Jamás hubo, por supuesto, pruebas de semejante alianza, como nunca las hubo de que los chinos esparcieran el coronavirus para trastocar las redes del comercio internacional, pero la verdad es que si Woodward y Bernstein hubieran destapado un acuerdo estratégico entre el poder terrenal y el poder de los cazabombarderos a nadie le hubiera sorprendido la mandanga (aunque en el empeño vírico hubieran caído unos cuantos solados del propio bando, entre ellos cantidades no desdeñables de servidores nefandos del Señor).
Porque “Philadelphia” –y no “Piladelpia”, tonto, como decía aquel anuncio de la tele- no va de un trabajador al que discriminan por estar enfermo de SIDA, sino por ser lisa y llanamente un invertido. O sea: un bujarrón, un sarasa, un afeminado, un mariquita, un julandrón, un julay, uno de la acera de enfrente, un mariposón... Había decenas y decenas de sinónimos para elegir en el habla coloquial allá por 1993. Tantos como ahora, me imagino, aunque ya apenas las usemos porque la sociedad civil ha adelantado casi tanto como las ciencias de don Hilarión, y todo este escándalo de hombres que prefieren hombres y de mujeres que prefieren mujeres ya nos da un poco como la risa. “Philadelphia” es una película que se ha quedado muy moderna en las formas pero muy viejuna en los fondos. Aunque si hablamos de respeto y de tolerancia, esas cosas conviene repasarlas de vez en cuando.
(Pero claro: estoy hablando de la sociedad civil, no de la incivil, que creíamos casi exterminada, reducida a cuatro guetos de anormales y de cuñados fascistas, y ahora fíjate: cada vez tienen más diputados en los parlamentos y más voceros en los bares. Vuelven los bárbaros y amenazan con cruzar las orillas del Delaware).

+++++

### SEGÚN EL TEXTO
- a) En el texto sobre «Philadelphia», ¿en qué año había decenas de sinónimos para elegir en el habla coloquial?
- b) Resume en dos oraciones el texto sobre «Philadelphia».
Las entradas son un material aparte, sin relación con el texto.

### INFORMACIÓN
+++++

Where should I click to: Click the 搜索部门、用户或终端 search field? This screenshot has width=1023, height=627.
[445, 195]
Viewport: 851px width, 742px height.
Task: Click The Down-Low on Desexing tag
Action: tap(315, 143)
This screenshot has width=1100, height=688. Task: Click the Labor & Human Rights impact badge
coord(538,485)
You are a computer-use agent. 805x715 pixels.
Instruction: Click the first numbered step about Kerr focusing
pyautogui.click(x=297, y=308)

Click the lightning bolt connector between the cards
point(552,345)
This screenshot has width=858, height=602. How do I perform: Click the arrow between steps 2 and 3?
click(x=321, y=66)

+++++

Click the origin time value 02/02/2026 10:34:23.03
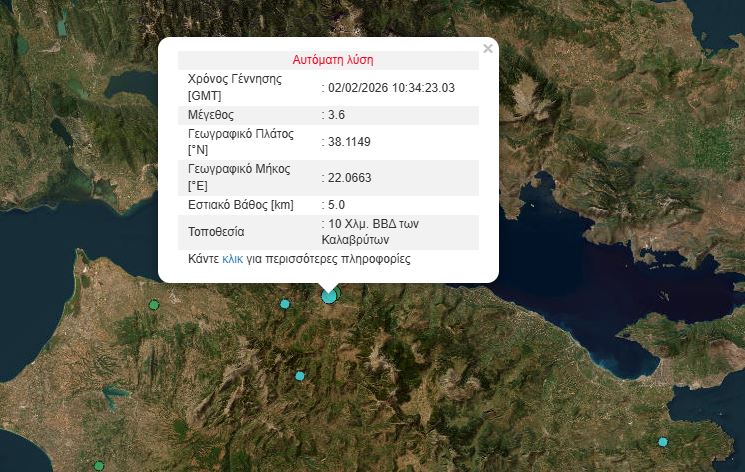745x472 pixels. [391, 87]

+++++

### LISTA DE SOLUCIONES
- a) En 1993.

- b) «Philadelphia» no trata de un trabajador discriminado por estar enfermo de SIDA, sino por ser homosexual, y es una película muy moderna en las formas pero muy anticuada en el fondo. Aun así, conviene repasar de vez en cuando el respeto y la tolerancia, y la sociedad incivil, que se creía casi exterminada, tiene cada vez más diputados en los parlamentos y más voceros en los bares.